Mass Production of Biocontrol Agents for Field Application and Plant Diseas Control

Abstract

Eleven different substrates viz., rice grain, sorghum grain, millet grain, cotton cake, mustard cake, wheat straw, rice straw, saw dust, sugar cane bagasse, sugarcane ash and wheat bran were used for mass production of biocontrol agents viz., Paecilomyces lilacinus, Trichoderma harzianum, Gilocladium virens and Rhizobium meliloti. Rain grain, sorghum grain, millet grain and wheat bran were found suitable substrate for mass production of P. lilacinus and R. meliloti. Good growth of Trichoderma harzianum, Gilocladium virens was observed on sorghum grain followed by millet grain, rice grain, wheat bran, wheat straw, rice straw and sugarcane bagasse. Oil cakes, sugarcane ash and saw dust were found not suitable substrates for multiplication of microbial antagonists. The inoculum multiplied and stored in plastic bags remained viable for up to 360 days at 300C. Inoculum pellets of P. lilacinus and its conidial powder stored at 50C retained the viability of fungal propagules for >120 days.

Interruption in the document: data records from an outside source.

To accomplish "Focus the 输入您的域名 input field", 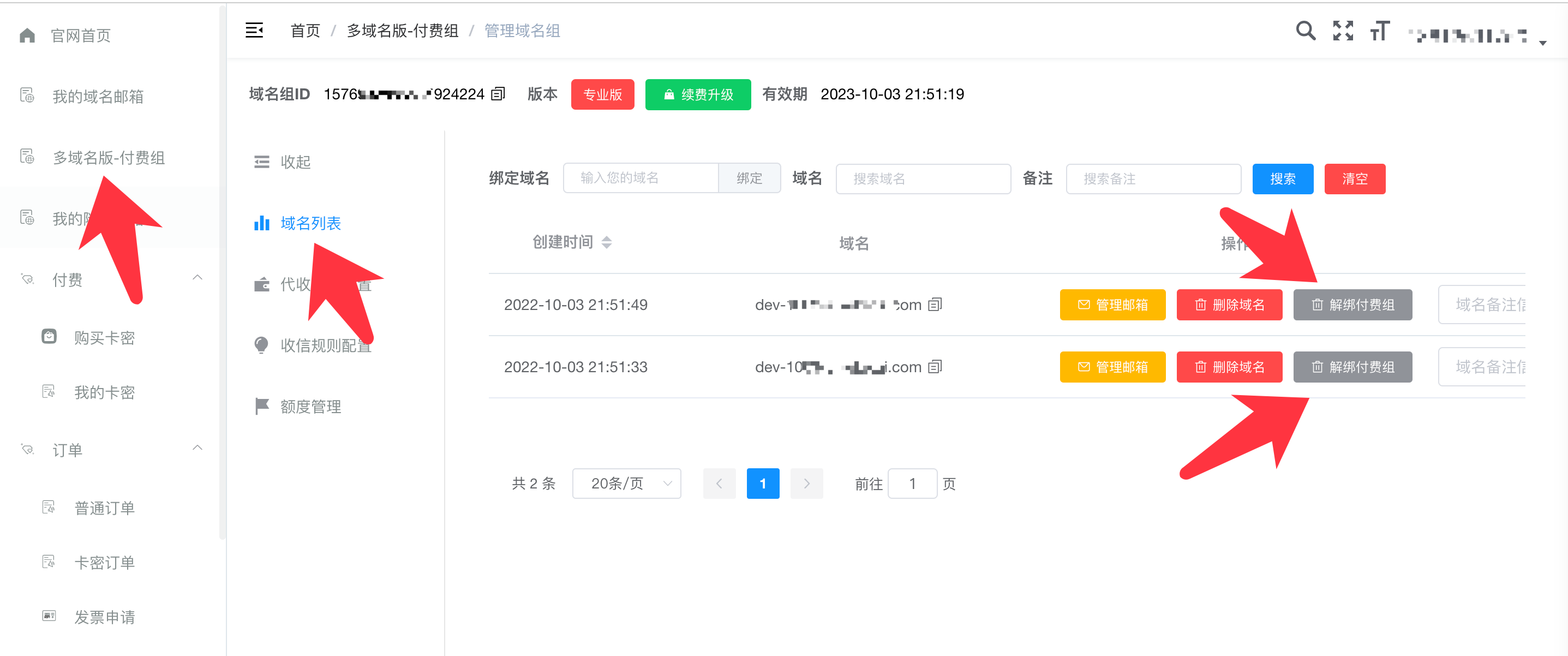I will (x=641, y=178).
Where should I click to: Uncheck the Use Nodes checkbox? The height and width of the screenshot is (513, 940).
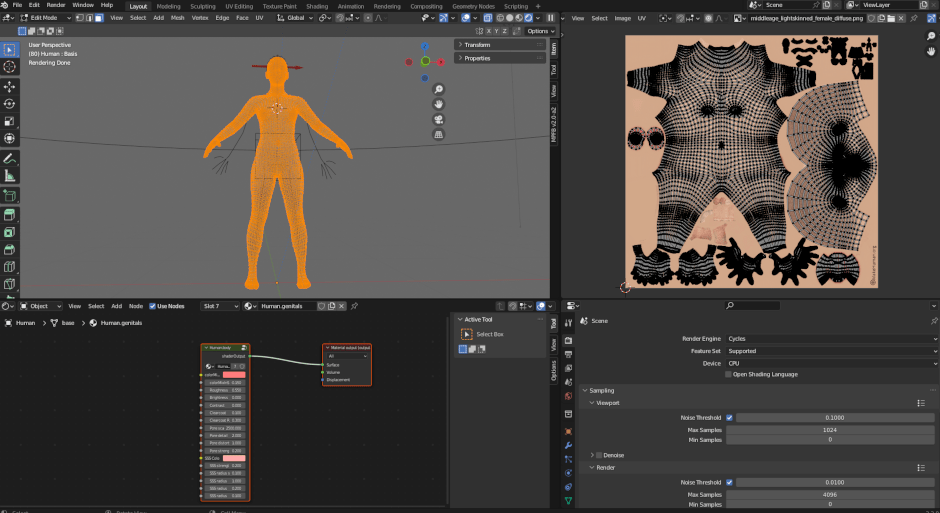(153, 306)
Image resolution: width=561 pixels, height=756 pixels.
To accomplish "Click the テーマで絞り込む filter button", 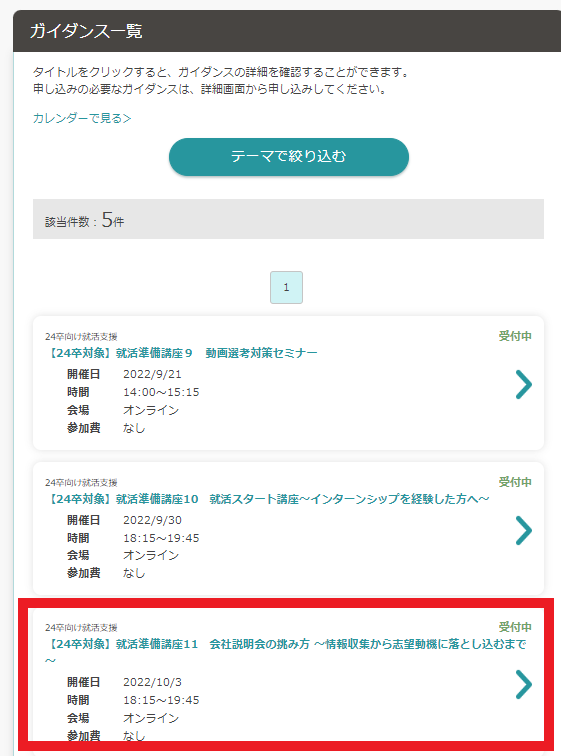I will 289,157.
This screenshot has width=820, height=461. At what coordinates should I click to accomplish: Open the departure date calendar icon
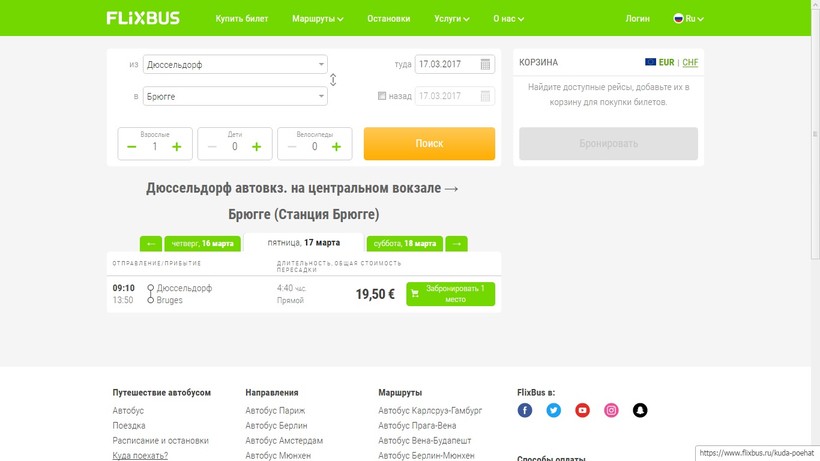[486, 65]
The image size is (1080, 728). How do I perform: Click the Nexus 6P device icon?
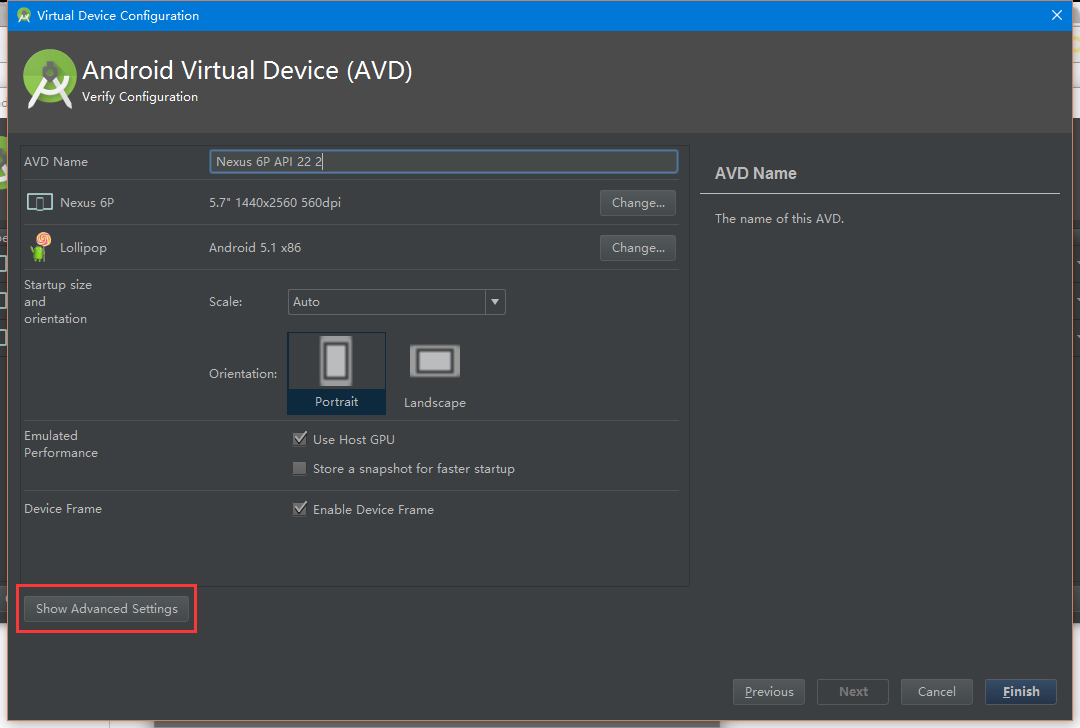coord(40,203)
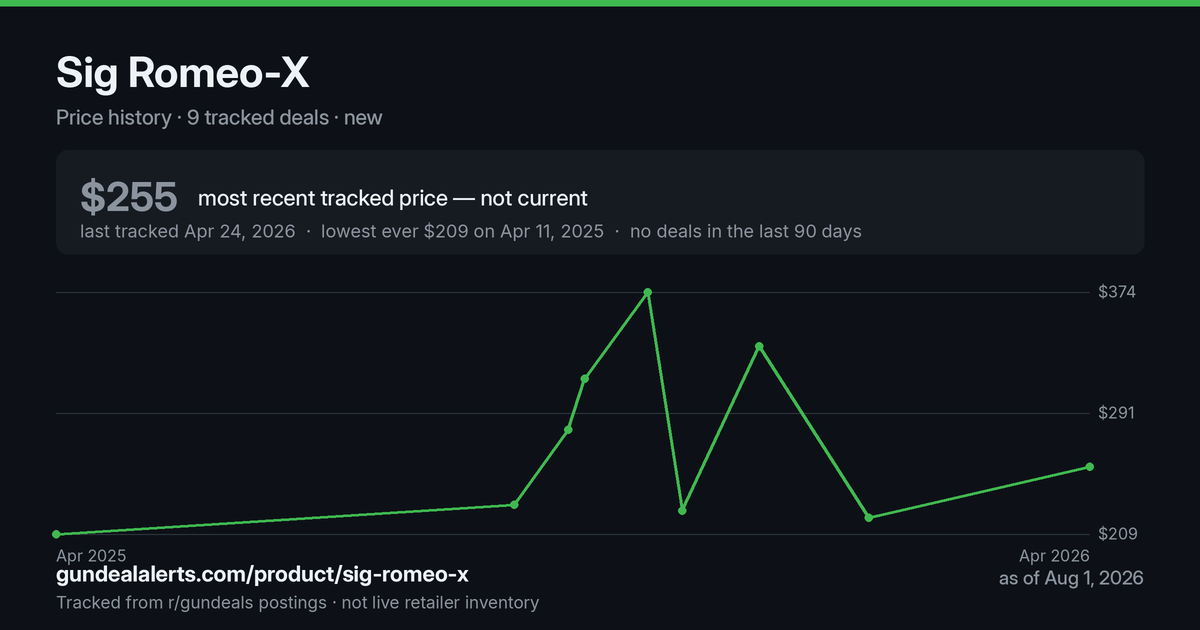Select the $374 peak data point
This screenshot has width=1200, height=630.
tap(648, 292)
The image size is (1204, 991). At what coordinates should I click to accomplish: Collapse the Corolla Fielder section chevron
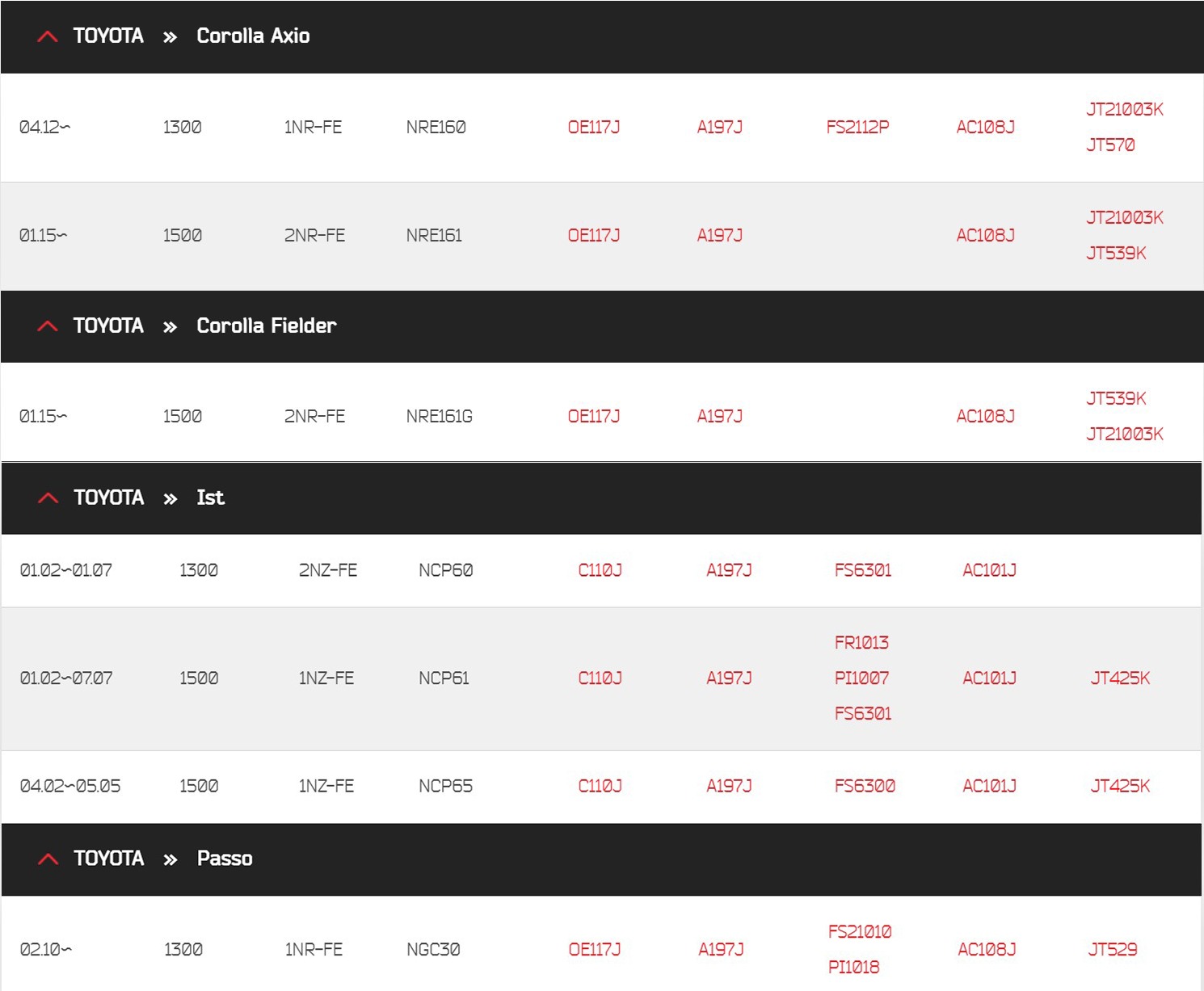pyautogui.click(x=48, y=326)
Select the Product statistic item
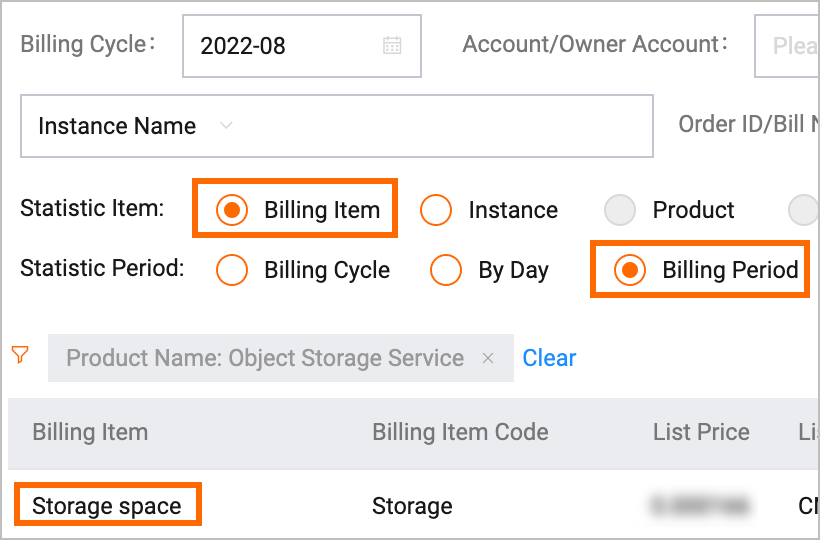The height and width of the screenshot is (540, 820). click(x=620, y=210)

P. lilacinus inoculum multiplied on rice grain and wheat bran for up to 15, 30, 60, 90, 180 and 360 days was found effective in the control of Fusarium infection on mungbean. A 30- and 60-days old inoculum of P. lilacinus on rice grain, millet grain, sorghum grain and wheat bran showed complete control of M. phaseolina whereas 360 days old inoculum on wheat bran and millet grain showed significant reduction in M. phaseolina infection. P. lilacinus inoculum multiplied on sorghum grain, millet grain and wheat bran were found effective against R. solani infection whereas 360 days old inoculum on millet grain completely controlled R. solani infection on mungbean. T. harzianum after multiplication on rice and sorghum grain reduced the infection of Fusarium spp., whereas inoculum multiplied on sorghum grain, sugarcane bagasse and wheat bran were found effective against M. phaseolina. G. virens inoculum multiplied on sorghum grain was effective against M. phaseolina whereas rice grain and millet grain was found effective substrates against R. solani and sugarcane bagasse against Fusarium spp. R. meliloti inoculum on millet grain, rice grain and wheat bran showed significant reduction in M. phaseolina infection on mungbean roots. inoculum multiplied on rice grain and sorghum grain provided complete prevention of R. solani infection on mungbean roots. Inoculum pellets of P. lilacinus were effective in control of Fusarium spp., R. solani and M. phaseolina. A correlation between reduction in infection and the amount of antagonist inoculum used as soil amendment was observed. Use of T. harzianum showed significant reduction in infection of sunflower roots by M. phaseolina, F. oxysporum and R. solani at low production level of the pathogens with no reduction in infection at high population levels.

Soil amendment with microbial antagonists after multiplication on different substrates was found significant in reducing infection of roots by R. solnai and Fusarium spp., followed by soil drenching and seed treatment. alginate pellets containing conidia of P. lilacinuns @ 1 pellet/pot and T. harzianum @ 1 & 10 pellets/pot showed Significant in M. phaseolina infection infection on mungbean and chickpea. P.lilacinus @ 10 pellets/pot and T. harzianum @ 1 & 5 pellets/pot controlled R. solani infection on mungbean. Colonization of Fusarium on mungbean and chickpea was also significantly reduced. Alginate pelleting of mungbean seed with P. lilacinus completely controlled. R. solani infection on mungbean and also reduced Fusarium infection and colonization on mungbean and chickpea roots. Pelleting of seeds with a combination Stachybotrys atra and R. meliloti was effective against Fusarium spp., R. solani and M. phaseolina on mungbean whereas R. solani infection was completely controlled on cowpea. Use of inoculum pellets of P. lilacinus was found most effective against M. phaseolina, R. solani and Fusarium infection on mash bean followed by soil drenching and seed pelleting. Mungbean, mash bean, sunflower and chickpea seeds pelleted with P. lilacinus stored at room temperature showed a complete loss in viability of P. lilacinus conidia after 160 days storage, whereas, pelleted seeds stored at 40c showed a gradual decline in the viability of conidia with the increase in storage time. Pelleting of mungbean, mash bean and sunflower seeds with R. meliloti showed no significant variation in population of R. meliloti during 160 days storage.